> SUPPLIED PASSAGE
========================================================================

BY: Rev Fr Stephen ‘Dayo Osinkoya.

Matthew 28:1-10

This is the greatest celebration of the Church. This night is the most blessed of all as we heard in the Exultet, the Easter Proclamation. Jesus’ resurrection reminds us that there is life beyond the grave. Jesus’ resurrection reminds us that there is more to each of us than meets the eye, that we have an immortal soul. Although our body will return to dust, our soul will live forever with God.

The Resurrection of Christ is a pledge of our own resurrection. It is the foundation upon which our faith rests. It is the guarantee of our own resurrection and God’s assurance that our sins are forgiven and that we are called to eternal life. So this is a joyful day, a day of great hope.

But the truth of the Resurrection is supposed to transform us. Just as Jesus broke through the rock into the freedom of new life, so this feast is meant to free our souls to the possibilities of a life free of sin. Instead of Easter as the conclusion of Lent, it’s the beginning of a new and more disciplined life, focused on holding firm to habits of prayer and devout living we have imbibed during these last six weeks of lent.

========================================================================

(Target pointing data)

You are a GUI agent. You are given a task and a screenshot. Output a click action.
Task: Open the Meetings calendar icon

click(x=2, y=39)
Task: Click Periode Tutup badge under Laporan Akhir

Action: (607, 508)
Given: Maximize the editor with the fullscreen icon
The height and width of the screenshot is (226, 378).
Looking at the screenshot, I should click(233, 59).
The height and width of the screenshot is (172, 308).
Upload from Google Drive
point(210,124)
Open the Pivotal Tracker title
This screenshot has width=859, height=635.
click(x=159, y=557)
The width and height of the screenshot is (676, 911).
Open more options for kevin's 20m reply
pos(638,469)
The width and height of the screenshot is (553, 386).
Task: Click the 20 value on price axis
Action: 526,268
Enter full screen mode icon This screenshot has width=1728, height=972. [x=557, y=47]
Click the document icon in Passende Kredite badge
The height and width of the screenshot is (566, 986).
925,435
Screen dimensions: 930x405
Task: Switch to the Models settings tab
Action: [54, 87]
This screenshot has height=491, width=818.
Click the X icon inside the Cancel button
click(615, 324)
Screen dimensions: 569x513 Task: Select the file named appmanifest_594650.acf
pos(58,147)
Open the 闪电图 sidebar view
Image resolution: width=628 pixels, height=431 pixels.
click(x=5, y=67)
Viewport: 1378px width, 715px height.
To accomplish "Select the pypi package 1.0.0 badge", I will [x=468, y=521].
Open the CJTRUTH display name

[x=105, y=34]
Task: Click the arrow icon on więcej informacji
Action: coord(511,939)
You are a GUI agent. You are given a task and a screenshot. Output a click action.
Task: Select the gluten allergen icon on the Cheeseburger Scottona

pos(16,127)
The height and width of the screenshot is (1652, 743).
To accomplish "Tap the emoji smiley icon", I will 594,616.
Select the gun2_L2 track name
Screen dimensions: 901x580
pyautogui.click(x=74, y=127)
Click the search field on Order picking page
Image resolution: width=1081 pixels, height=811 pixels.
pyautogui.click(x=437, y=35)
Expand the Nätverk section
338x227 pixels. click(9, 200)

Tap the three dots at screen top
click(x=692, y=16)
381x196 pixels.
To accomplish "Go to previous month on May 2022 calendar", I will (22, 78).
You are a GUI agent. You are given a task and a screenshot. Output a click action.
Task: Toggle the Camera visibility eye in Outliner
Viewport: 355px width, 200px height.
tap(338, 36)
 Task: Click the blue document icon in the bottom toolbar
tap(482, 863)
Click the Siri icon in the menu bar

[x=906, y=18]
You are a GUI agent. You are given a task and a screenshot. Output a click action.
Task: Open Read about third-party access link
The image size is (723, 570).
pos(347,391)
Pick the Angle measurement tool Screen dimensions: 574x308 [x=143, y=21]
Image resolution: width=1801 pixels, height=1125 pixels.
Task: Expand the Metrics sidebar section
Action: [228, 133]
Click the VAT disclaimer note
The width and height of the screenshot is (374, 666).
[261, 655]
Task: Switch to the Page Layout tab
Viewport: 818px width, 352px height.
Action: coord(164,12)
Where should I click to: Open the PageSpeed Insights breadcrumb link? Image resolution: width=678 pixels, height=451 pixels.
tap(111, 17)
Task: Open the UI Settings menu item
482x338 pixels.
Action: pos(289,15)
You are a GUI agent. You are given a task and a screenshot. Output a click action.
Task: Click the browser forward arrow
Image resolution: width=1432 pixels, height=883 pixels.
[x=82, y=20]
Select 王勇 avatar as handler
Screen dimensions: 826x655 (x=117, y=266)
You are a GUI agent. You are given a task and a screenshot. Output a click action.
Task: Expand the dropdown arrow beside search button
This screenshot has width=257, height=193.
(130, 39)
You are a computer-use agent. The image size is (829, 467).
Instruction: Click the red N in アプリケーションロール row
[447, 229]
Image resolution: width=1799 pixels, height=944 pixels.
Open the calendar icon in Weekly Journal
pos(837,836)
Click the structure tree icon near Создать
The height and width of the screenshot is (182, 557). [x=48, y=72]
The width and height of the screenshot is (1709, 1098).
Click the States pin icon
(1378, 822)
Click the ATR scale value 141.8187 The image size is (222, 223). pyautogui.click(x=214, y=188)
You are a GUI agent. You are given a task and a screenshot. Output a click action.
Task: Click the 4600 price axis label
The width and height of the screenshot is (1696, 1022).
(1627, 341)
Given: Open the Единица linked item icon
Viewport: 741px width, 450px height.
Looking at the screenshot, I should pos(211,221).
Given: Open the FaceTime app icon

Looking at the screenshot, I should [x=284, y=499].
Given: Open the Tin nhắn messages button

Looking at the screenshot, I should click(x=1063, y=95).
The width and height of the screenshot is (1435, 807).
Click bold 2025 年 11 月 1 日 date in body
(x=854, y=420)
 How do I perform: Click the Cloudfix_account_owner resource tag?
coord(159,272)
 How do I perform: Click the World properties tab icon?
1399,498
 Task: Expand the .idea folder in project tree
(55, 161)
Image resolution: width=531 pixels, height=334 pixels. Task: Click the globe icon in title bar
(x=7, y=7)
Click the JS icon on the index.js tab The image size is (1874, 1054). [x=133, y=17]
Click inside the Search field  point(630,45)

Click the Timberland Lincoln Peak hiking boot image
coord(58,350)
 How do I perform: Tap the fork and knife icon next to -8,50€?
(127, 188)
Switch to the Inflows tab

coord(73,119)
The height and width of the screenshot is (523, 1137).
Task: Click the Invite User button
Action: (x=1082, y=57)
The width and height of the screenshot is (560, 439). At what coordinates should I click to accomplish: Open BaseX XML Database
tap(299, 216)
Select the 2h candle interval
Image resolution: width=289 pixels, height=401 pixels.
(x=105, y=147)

========================================================================

> LIST OF TASKS
(1) In the rows from the line with "Task: Click the blue" to the line with "Screen dimensions: 826x655 (x=117, y=266)", swap "icon" for "symbol" and write out those lines again with nothing else changed.
(2) Extend the Easter homily on the Resurrection, picking up right after its final sentence.

> ANSWER SET
(1)
 Task: Click the blue document symbol in the bottom toolbar
tap(482, 863)
Click the Siri symbol in the menu bar

[x=906, y=18]
You are a GUI agent. You are given a task and a screenshot. Output a click action.
Task: Open Read about third-party access link
The image size is (723, 570).
pos(347,391)
Pick the Angle measurement tool Screen dimensions: 574x308 [x=143, y=21]
Image resolution: width=1801 pixels, height=1125 pixels.
Task: Expand the Metrics sidebar section
Action: [228, 133]
Click the VAT disclaimer note
The width and height of the screenshot is (374, 666).
[261, 655]
Task: Switch to the Page Layout tab
Viewport: 818px width, 352px height.
Action: coord(164,12)
Where should I click to: Open the PageSpeed Insights breadcrumb link? Image resolution: width=678 pixels, height=451 pixels.
tap(111, 17)
Task: Open the UI Settings menu item
482x338 pixels.
Action: pos(289,15)
You are a GUI agent. You are given a task and a screenshot. Output a click action.
Task: Click the browser forward arrow
Image resolution: width=1432 pixels, height=883 pixels.
[x=82, y=20]
Select 王勇 avatar as handler
Screen dimensions: 826x655 (x=117, y=266)

(2)
Beloved in Christ, on the day of resurrection, and on the days immediately following, the disciples saw and experienced the Risen Christ again and again. Jesus spoke to them, called them by name, offered them his peace, fed them, broke bread with them, and sent them out. The first Christians observed the celebrations of the great Fifty Days of Easter with great devotion, and it is when they welcomed new Christians into their fellowship through the waters of baptism, by their words, their actions, and their lives they witnessed to the New life that Jesus brought and still brings. By the power of the resurrection they moved from being disciples to apostles, from sin to holiness, from death to life.

We too are invited therefore, in the name of the Church, to a holy season of Easter. We are invited to be nourished by God, and to nourish others by our witness to the resurrection. May these Fifty Days be a time when we are renewed, and where fed by the scriptures, prayer, and worship we would aspire to bring food to the hungry, comfort to the afflicted, hope to the hopeless, and faith to those who doubt. For in doing so we follow in the footsteps of the apostles, and in the promises we made in the waters of baptism.

And, let us make a right beginning now, as we join in the ancient acclamation:
Alleluia, Christ is risen!
The Lord is risen indeed, Alleluia!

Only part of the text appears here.